Random Splits vs Temporal Validation¶
sklearn.model_selection.train_test_split is useful when observations can be
treated as approximately independent and identically distributed. That is not the
question Jano is designed to answer.
For time-correlated data, the question is usually operational:
How would the model have behaved if it had only seen the past and then had to predict the future?
A random split can hide that question because it mixes dates across train and test.
The first snippet assumes scikit-learn is installed only to illustrate the common baseline. Jano itself does not require scikit-learn.
The scikit-learn way¶
Imagine a daily dataset where the target distribution changes near the end of the period:
import pandas as pd
from sklearn.model_selection import train_test_split
frame = pd.DataFrame(
{
"timestamp": pd.date_range("2025-01-01", periods=120, freq="D"),
"feature": range(120),
"target": [0] * 80 + [1] * 40,
}
)
train_random, test_random = train_test_split(
frame,
test_size=0.2,
shuffle=True,
random_state=7,
)
temporal_leakage = (
train_random["timestamp"].max() > test_random["timestamp"].min()
)
print(temporal_leakage)
# True
The problem is not that scikit-learn is wrong. train_test_split is doing what
it is designed to do: random sampling. The problem is that random sampling is the
wrong abstraction for production-like temporal validation.
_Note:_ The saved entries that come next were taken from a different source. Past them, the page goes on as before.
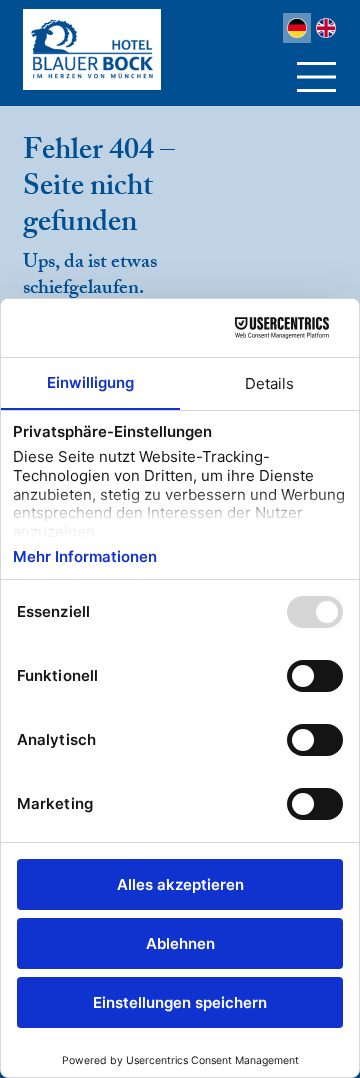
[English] (325, 28)
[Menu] (317, 77)
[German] (297, 28)
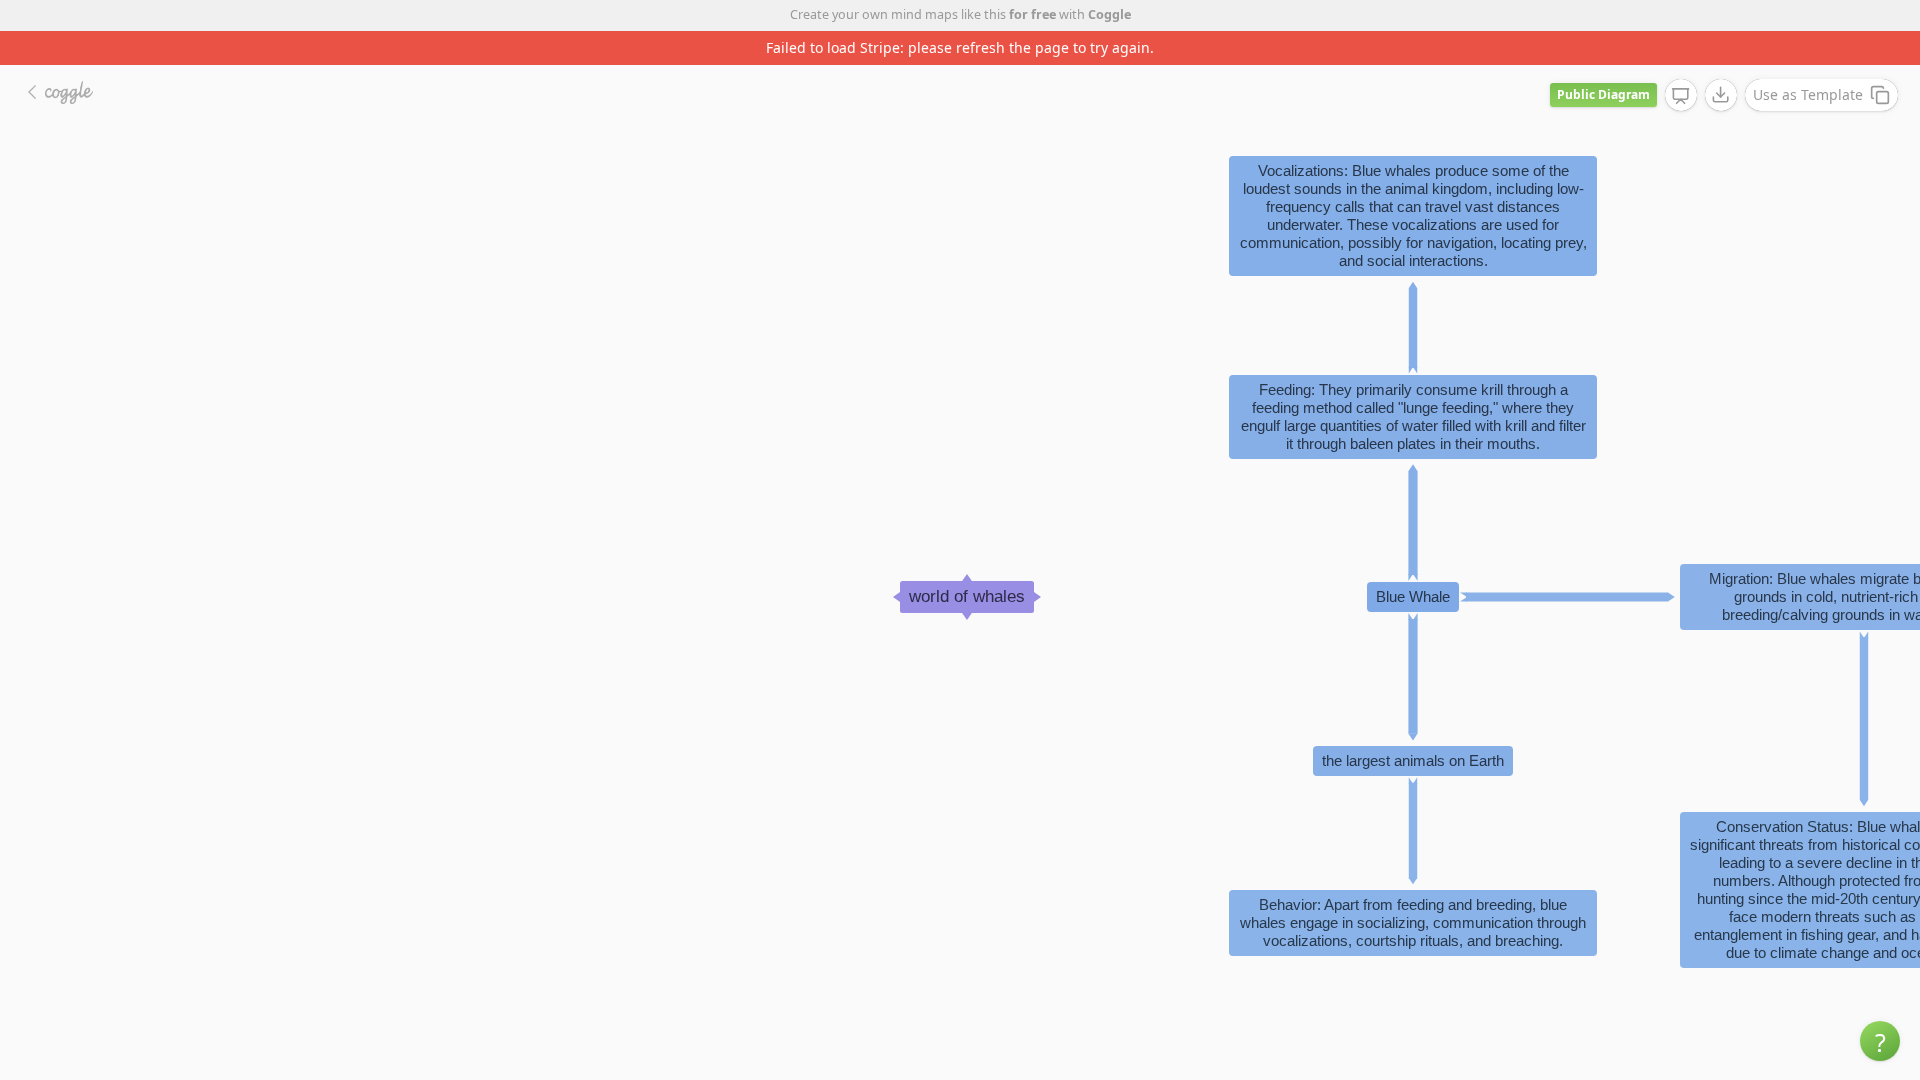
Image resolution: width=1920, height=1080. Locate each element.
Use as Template (1808, 94)
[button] (1880, 1041)
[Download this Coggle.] (1721, 95)
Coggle (1109, 14)
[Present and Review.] (1681, 96)
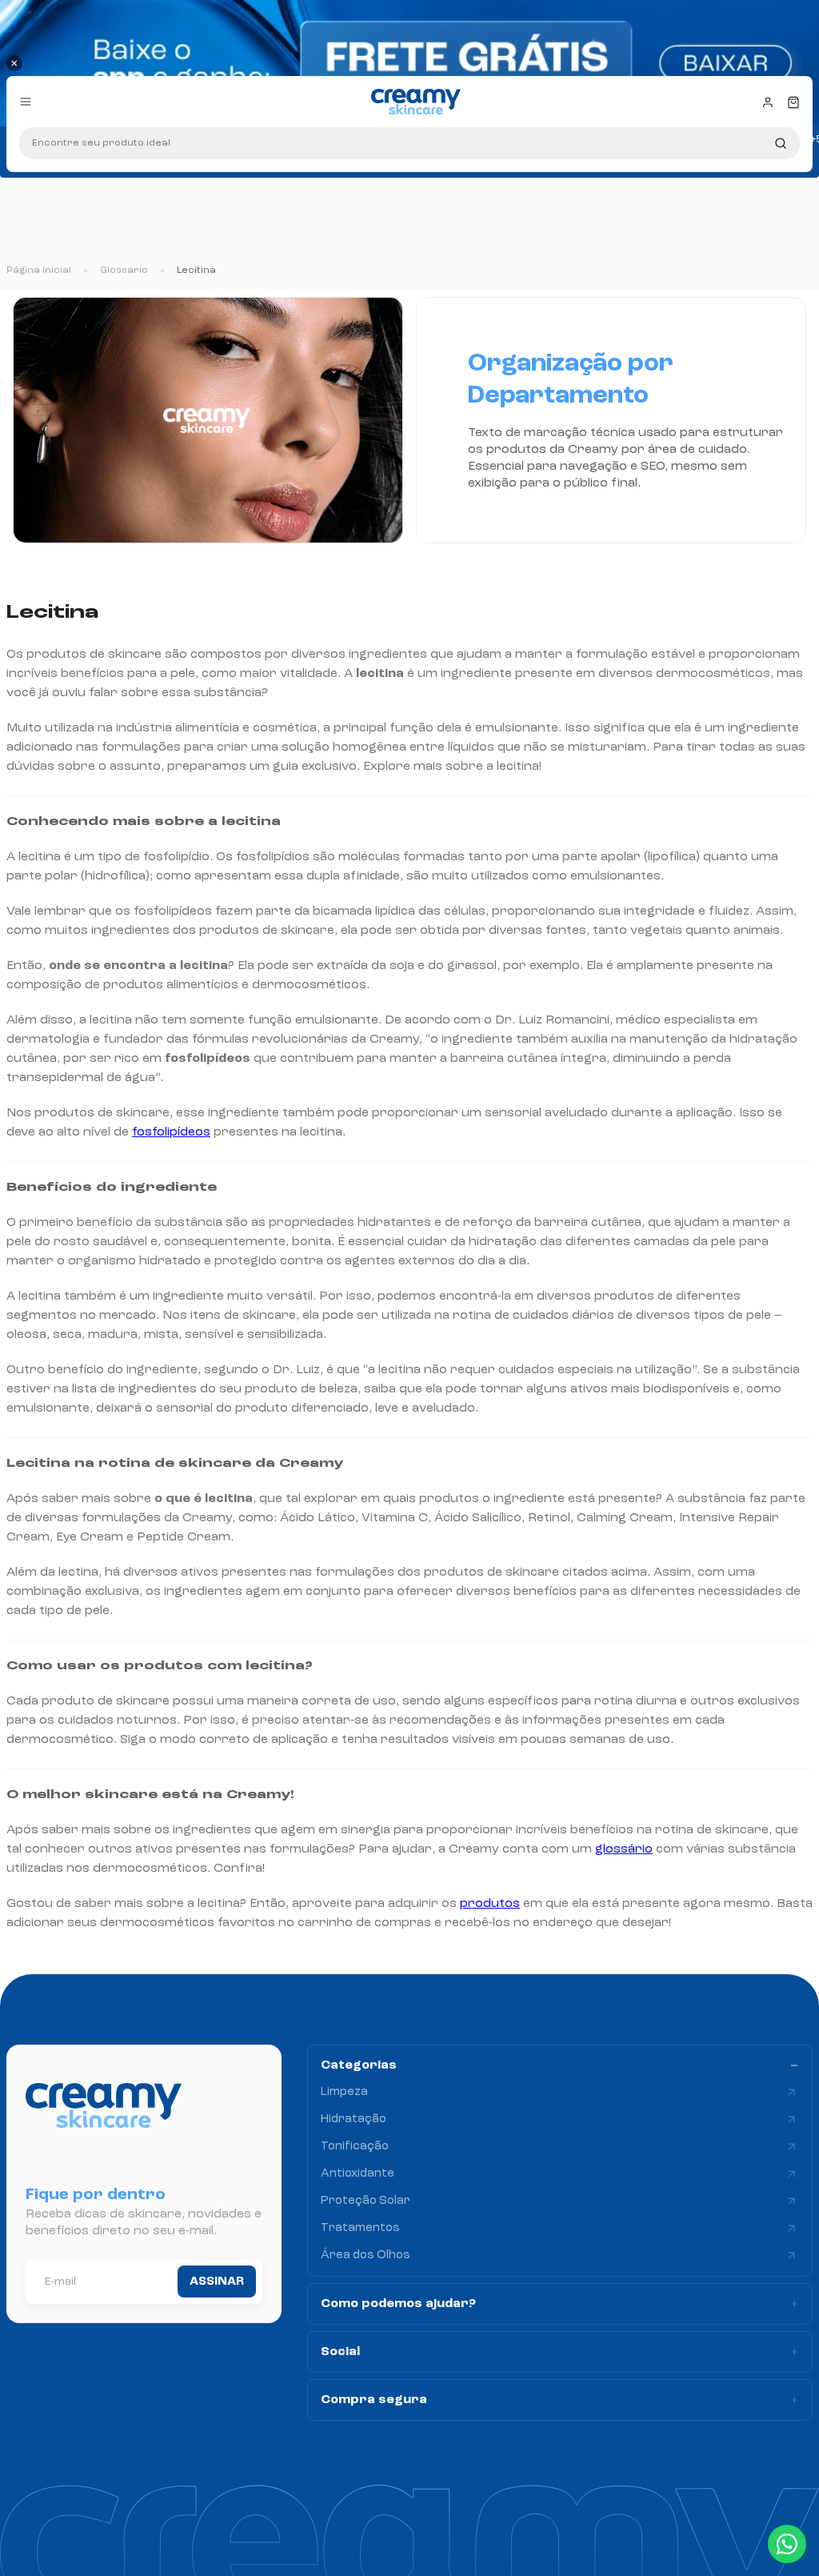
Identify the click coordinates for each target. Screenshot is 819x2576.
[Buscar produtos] (780, 143)
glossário (624, 1849)
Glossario (124, 270)
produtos (490, 1903)
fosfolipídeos (171, 1132)
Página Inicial (38, 270)
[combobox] (409, 143)
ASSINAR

In this setup, train can contain observations from dates that are later than some test observations. If the target changes over time, the evaluation can become too optimistic because the model has already seen part of the future regime.
The Jano Version¶
With Jano, the split is not defined as a random share of rows. It is defined as a temporal policy:
import pandas as pd
from jano import TemporalPartitionSpec, WalkForwardPolicy
frame = pd.DataFrame(
{
"timestamp": pd.date_range("2025-01-01", periods=120, freq="D"),
"feature": range(120),
"target": [0] * 80 + [1] * 40,
}
)
policy = WalkForwardPolicy(
time_col="timestamp",
partition=TemporalPartitionSpec(
layout="train_test",
train_size="60D",
test_size="14D",
gap_before_test="1D",
),
step="14D",
strategy="rolling",
)
plan = policy.plan(frame, title="Production-like temporal validation")
print(
plan.to_frame()[
[
"iteration",
"train_start",
"train_end",
"train_rows",
"test_start",
"test_end",
"test_rows",
]
].head()
)
The plan makes the temporal contract explicit before any model is trained:
iteration train_start train_end train_rows test_start test_end test_rows
0 2025-01-01 2025-03-02 60 2025-03-03 2025-03-17 14
1 2025-01-15 2025-03-16 60 2025-03-17 2025-03-31 14
2 2025-01-29 2025-03-30 60 2025-03-31 2025-04-14 14
3 2025-02-12 2025-04-13 60 2025-04-14 2025-04-28 14
What Changes¶
The difference is the evaluation contract:
train_test_splitanswers: can this model generalize to a random sample from the same mixed period?Jano answers: how would this model behave as time advances under a specific training and evaluation policy?
That gives you:
ordered train and test windows,
explicit train/test duration,
explicit gaps to model label or data availability latency,
repeated folds instead of one static estimate,
a
plan()object that can be inspected, filtered and audited before slicing the dataset.
This is the point where Jano enters: not as a replacement for scikit-learn, but as the temporal validation layer that sits before model training.